**AIM OF THE EXERCISE:** Below are some entries; reproduce them exactly and leave every picture out.

□ □ □ □

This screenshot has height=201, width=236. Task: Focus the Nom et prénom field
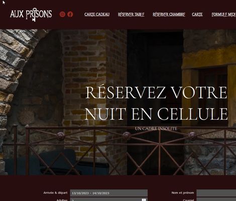coord(216,193)
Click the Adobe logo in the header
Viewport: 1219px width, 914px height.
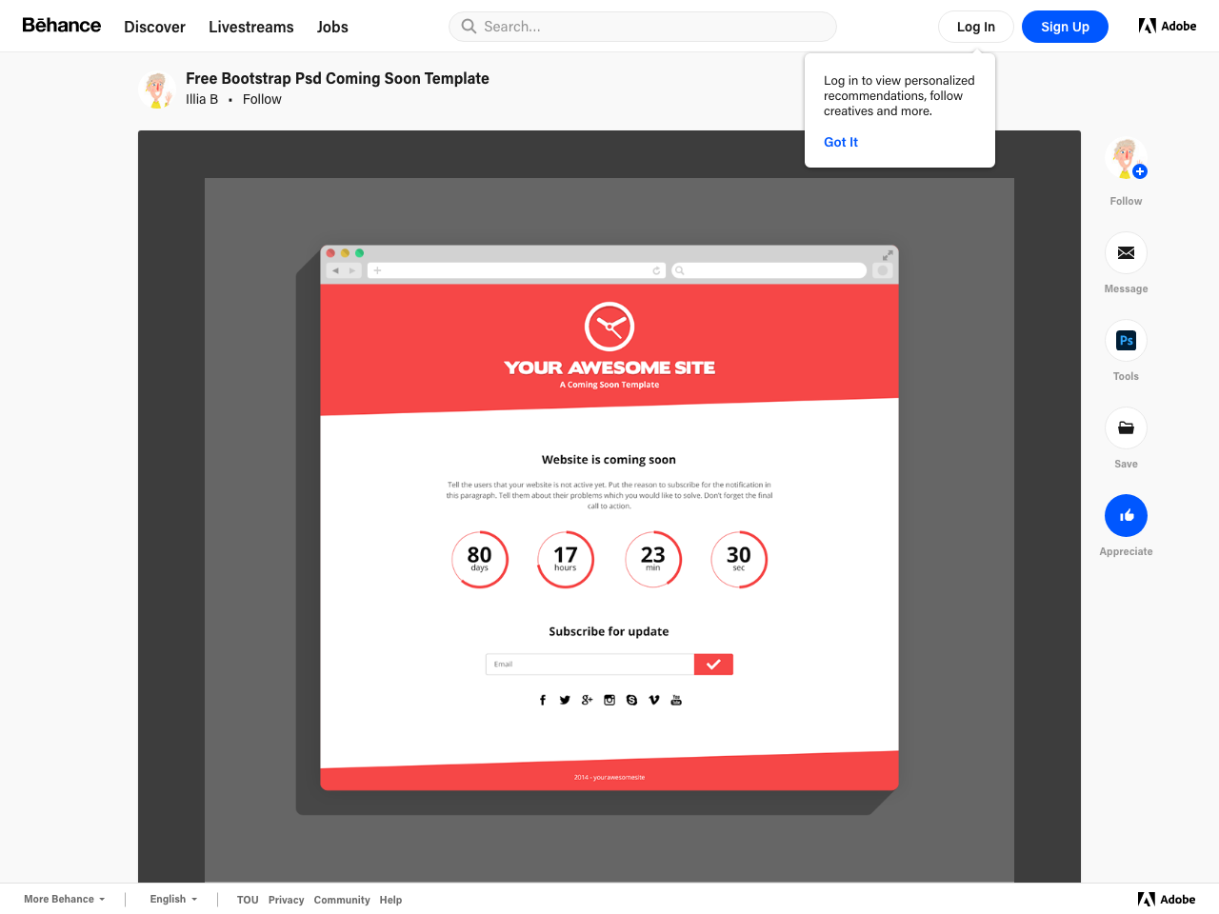point(1167,26)
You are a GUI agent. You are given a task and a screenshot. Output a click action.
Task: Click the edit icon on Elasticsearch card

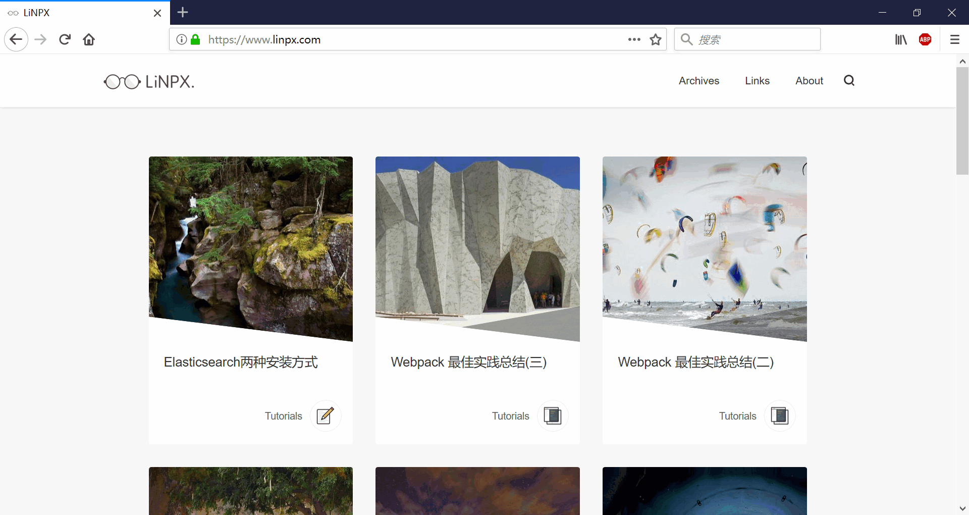click(326, 416)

□ □ □ □

**SOLUTION FOR THIS PROBLEM:**
This screenshot has height=201, width=236. Task: Focus the Nom et prénom field
coord(216,193)
Click the Adobe logo in the header
Viewport: 1219px width, 914px height.
point(1167,26)
You are a GUI agent. You are given a task and a screenshot. Output a click action.
Task: Click the edit icon on Elasticsearch card

click(326, 416)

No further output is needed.